Rocks and boulders transported to this area by the Purcell Lobe also backed up Lake Coeur d'Alene. The mountains which you can see from here today look drastically different than they did when the ice came through this area. They now tower thousands of feet. However; when the Purcell Trench Lobe reached this far into Idaho these mountains were almost entirely covered by the massive sheets of ice.
To claim this earthcache you need to answer the following questions by emailing your answers to Martin 5. Although not required we also request you PLEASE POST A PICTURE yourself with your GPS using the front of the sign as your back ground.
1) Describe what the area to the south looks like today?
2) Continuing to look to the south, how tall would you estimate the mountain range is today at it's highest peak?
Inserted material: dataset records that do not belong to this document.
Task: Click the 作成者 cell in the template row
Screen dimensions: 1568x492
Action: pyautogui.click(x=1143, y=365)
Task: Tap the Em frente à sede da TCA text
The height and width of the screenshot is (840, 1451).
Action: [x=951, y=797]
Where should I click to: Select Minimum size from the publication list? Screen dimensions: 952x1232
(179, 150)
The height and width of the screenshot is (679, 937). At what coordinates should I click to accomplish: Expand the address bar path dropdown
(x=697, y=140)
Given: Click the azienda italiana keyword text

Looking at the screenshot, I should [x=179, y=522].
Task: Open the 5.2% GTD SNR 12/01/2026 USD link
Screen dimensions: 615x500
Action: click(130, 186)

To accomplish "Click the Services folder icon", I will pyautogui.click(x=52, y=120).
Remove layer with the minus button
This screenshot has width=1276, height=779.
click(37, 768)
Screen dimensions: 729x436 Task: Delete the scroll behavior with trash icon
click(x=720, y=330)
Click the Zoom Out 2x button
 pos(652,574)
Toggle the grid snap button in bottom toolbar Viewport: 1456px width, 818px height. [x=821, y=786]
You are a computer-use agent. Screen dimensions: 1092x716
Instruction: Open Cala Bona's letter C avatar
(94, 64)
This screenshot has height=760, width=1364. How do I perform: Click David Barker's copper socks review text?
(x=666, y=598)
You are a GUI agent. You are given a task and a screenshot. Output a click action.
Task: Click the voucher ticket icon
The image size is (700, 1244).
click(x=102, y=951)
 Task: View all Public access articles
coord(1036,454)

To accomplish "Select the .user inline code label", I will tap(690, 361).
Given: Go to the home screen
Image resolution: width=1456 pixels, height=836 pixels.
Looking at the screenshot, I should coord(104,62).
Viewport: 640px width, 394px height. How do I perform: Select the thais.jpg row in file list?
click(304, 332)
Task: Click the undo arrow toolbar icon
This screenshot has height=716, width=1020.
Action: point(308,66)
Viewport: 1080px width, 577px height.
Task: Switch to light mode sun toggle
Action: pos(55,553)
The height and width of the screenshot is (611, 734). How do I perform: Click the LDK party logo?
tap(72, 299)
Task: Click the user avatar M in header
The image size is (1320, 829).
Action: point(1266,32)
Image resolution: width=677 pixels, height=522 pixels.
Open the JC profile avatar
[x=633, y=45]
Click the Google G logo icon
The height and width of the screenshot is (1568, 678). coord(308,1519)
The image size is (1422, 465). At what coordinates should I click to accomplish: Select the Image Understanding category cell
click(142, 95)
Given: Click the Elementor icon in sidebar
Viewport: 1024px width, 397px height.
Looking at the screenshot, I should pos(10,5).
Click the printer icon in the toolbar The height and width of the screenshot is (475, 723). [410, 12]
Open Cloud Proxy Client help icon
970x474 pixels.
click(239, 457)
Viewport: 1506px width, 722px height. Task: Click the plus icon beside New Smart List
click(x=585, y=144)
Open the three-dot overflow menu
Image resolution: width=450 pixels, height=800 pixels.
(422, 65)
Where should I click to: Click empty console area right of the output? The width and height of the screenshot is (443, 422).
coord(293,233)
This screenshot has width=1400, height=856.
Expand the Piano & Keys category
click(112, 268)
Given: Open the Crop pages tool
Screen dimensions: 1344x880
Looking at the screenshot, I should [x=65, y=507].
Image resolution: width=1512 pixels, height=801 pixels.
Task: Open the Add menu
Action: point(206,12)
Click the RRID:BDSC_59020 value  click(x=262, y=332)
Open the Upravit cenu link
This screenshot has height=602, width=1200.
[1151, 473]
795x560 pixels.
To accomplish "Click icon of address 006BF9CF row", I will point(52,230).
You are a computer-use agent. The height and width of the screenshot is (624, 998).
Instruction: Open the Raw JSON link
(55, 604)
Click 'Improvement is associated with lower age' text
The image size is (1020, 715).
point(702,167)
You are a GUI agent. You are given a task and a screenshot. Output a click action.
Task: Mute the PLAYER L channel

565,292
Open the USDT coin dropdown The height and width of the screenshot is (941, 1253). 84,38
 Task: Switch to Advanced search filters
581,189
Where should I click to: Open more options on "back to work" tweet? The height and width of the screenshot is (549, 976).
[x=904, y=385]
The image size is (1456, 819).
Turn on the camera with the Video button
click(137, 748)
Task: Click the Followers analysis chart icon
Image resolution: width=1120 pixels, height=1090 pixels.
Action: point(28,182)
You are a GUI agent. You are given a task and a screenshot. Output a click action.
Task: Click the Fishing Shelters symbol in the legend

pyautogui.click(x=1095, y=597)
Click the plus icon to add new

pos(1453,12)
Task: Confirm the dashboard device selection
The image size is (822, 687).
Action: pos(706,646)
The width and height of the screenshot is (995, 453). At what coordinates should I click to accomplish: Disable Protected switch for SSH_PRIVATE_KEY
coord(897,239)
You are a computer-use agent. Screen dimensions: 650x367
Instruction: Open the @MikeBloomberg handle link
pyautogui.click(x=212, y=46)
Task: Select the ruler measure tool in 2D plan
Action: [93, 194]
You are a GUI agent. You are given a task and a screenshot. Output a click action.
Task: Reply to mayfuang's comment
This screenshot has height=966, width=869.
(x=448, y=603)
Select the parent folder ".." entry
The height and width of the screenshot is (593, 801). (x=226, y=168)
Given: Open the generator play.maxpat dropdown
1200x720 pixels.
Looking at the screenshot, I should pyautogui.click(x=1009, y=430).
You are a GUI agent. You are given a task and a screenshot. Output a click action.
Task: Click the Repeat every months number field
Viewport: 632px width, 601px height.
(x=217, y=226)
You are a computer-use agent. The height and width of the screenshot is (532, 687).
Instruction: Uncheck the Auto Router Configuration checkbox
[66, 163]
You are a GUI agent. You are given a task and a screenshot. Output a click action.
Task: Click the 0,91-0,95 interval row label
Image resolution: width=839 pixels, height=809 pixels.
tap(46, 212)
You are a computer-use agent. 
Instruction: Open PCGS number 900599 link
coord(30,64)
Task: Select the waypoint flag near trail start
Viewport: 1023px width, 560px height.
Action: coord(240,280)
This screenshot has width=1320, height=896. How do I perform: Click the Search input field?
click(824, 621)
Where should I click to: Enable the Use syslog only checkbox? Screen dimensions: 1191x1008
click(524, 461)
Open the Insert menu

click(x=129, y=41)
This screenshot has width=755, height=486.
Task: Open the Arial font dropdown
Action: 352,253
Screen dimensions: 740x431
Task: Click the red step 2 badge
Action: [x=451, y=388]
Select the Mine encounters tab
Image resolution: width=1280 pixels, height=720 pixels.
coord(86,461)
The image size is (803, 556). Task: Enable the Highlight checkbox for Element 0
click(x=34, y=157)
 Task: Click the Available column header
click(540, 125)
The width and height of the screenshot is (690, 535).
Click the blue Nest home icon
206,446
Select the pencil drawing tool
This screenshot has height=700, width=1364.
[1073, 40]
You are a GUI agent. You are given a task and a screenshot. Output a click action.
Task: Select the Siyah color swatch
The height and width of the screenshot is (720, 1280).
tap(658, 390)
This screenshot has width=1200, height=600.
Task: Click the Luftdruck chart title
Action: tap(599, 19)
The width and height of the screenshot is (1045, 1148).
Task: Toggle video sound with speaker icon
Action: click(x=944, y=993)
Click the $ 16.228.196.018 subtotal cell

3) On the back of the sign you will find two locations with coordinates. Program the two sets of coordinates into your GPS and record how far away each location is from the sign. Email what the locations listed are and the distances you come up with.
4) To help give you an idea of just how massive the Purcell Trench really was multiple the two distances you came up with above with each other. The number you come up with is just a very low estimate of how many square miles it could have been. Email your answer to this question. Now that is a lot of ice!!
Platinum Earthcache Master
|If you are a Geocacher in eastern Washington or northern Idaho, please join the Inland Empire Chapter of the Washington State Geocaching Association. This is a great way to get the most out of Geocaching in our region. Simply go to the WSGA Web Page for details!
Congratulations to KdOg52 for being first to complete the logging requirments for this earthcache and on 10-10-10 International Earthcache Day!!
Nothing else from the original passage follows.